- _EXERCISE PROMPT_
Output the lines from the line with "Given: Click the" up to and including the last line as a Markdown table with the columns Row and Line, numbering each row and leaving out blank lines. Leave the pictures out of the answer.

- _DATA_

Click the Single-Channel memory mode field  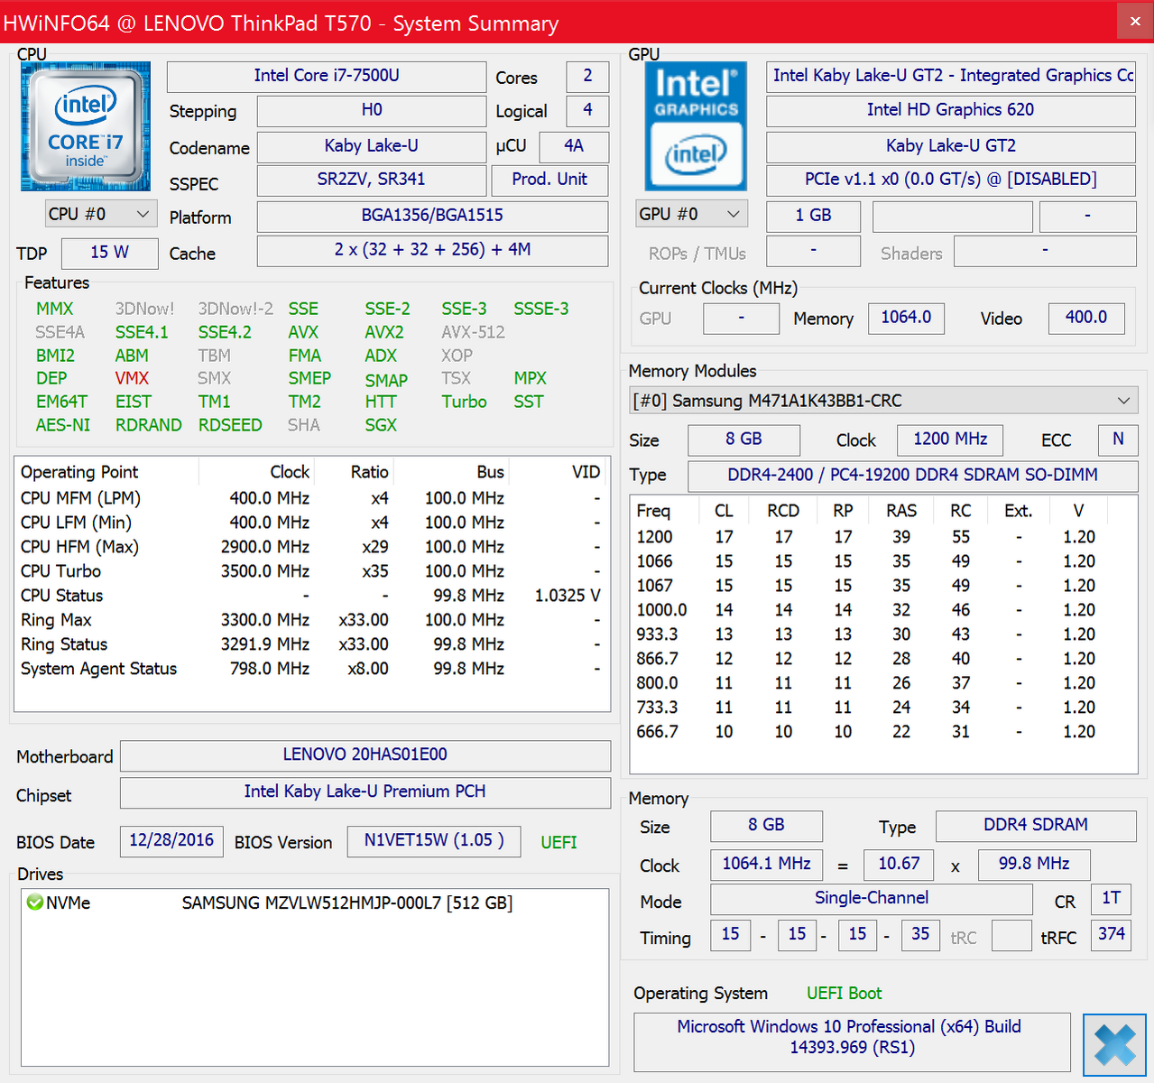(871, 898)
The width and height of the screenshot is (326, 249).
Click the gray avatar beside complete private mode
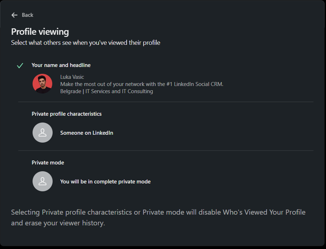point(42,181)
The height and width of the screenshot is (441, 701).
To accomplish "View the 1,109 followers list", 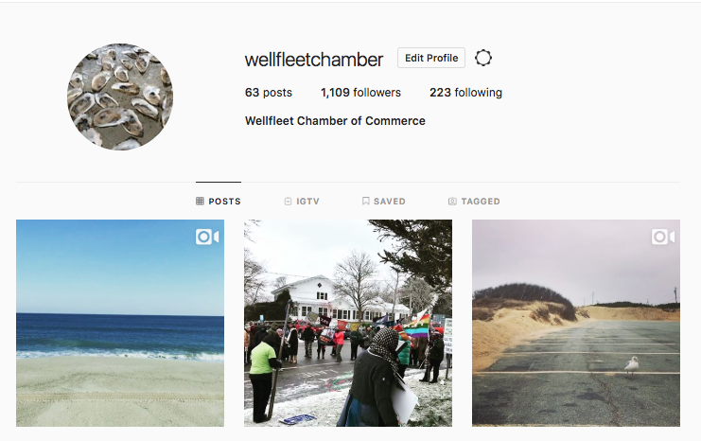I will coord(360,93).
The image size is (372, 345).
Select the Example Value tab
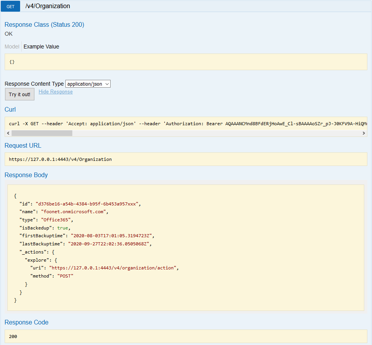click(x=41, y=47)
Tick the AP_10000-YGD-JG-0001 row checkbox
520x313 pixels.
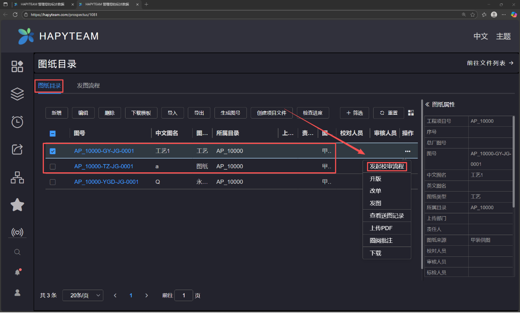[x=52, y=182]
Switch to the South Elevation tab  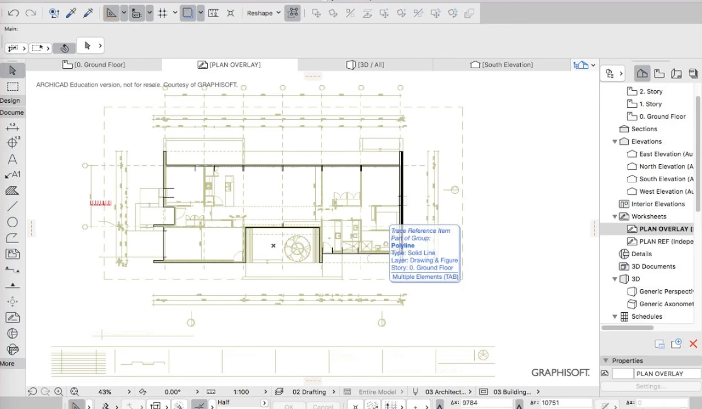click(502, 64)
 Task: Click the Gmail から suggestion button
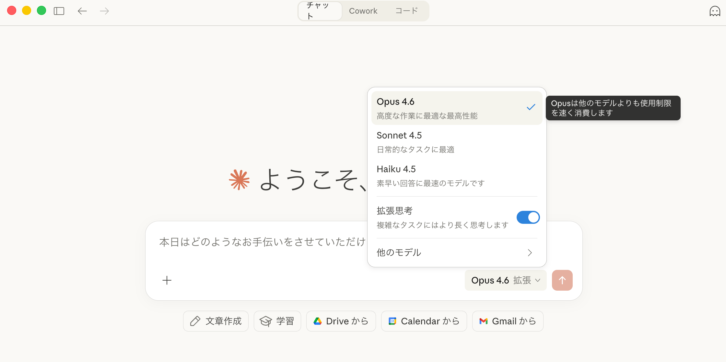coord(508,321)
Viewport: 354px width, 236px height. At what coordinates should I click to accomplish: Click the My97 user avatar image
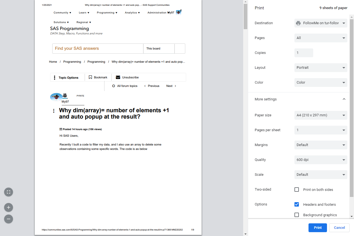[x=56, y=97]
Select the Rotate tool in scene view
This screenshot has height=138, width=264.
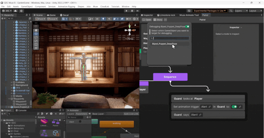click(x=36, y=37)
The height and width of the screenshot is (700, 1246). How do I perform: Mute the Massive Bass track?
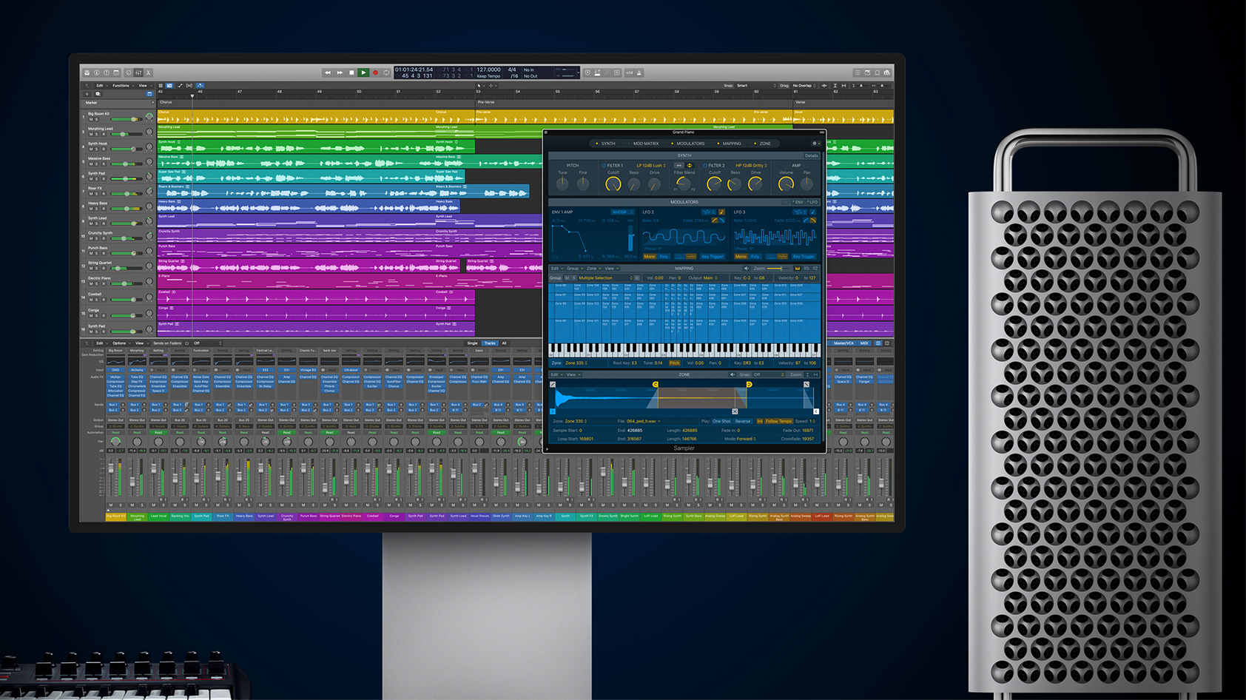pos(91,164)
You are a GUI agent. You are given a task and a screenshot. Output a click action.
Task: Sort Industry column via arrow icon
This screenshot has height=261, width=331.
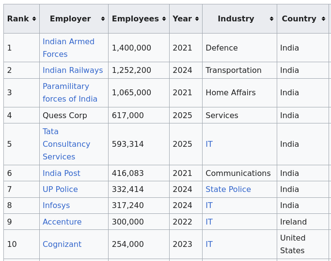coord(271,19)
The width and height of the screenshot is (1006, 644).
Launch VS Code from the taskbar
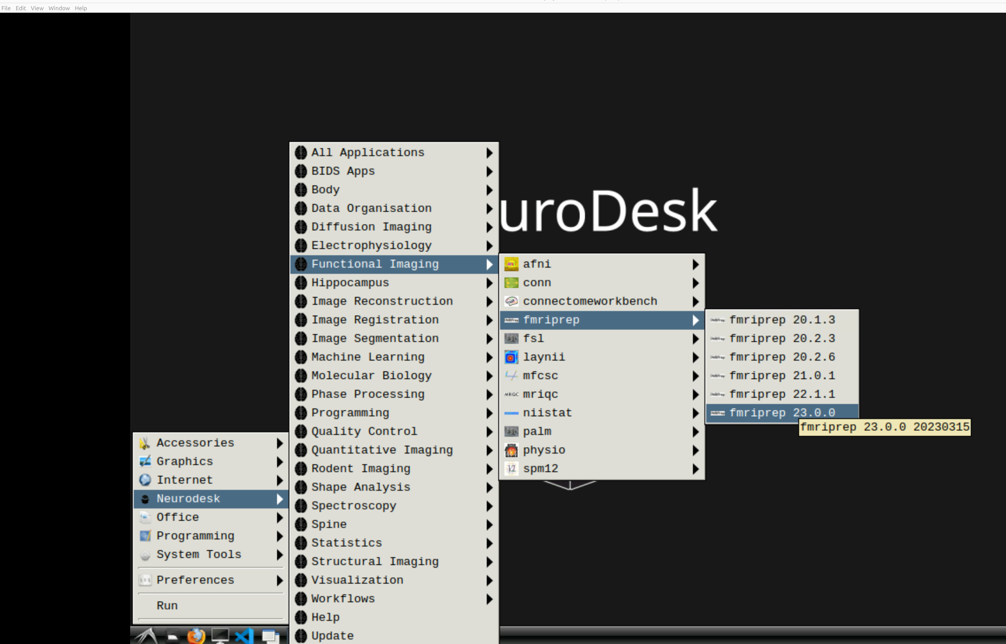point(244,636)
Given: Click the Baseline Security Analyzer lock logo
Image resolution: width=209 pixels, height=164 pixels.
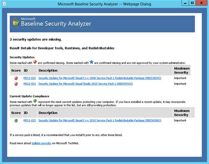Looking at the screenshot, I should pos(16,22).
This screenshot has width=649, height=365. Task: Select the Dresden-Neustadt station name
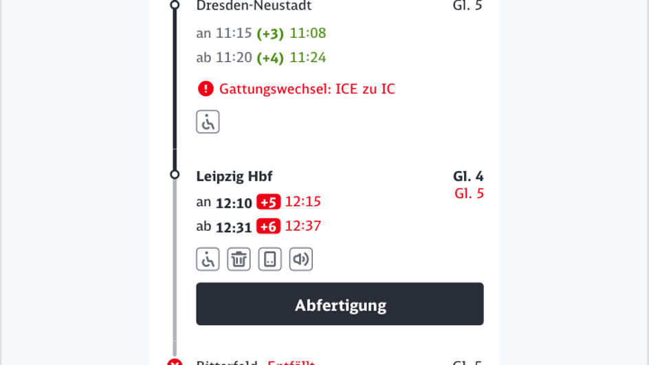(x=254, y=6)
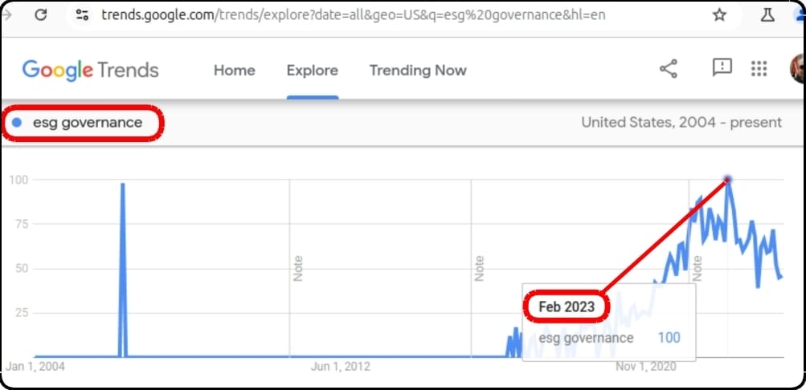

- _TASK RESULT_
| Row | Line |
|---|---|
| 1 | Given: Click the Baseline Security Analyzer lock logo |
| 2 | Image resolution: width=209 pixels, height=164 pixels. |
| 3 | Looking at the screenshot, I should pos(16,22). |
| 4 | This screenshot has width=649, height=365. Task: Select the Dresden-Neustadt station name |
| 5 | (x=254, y=6) |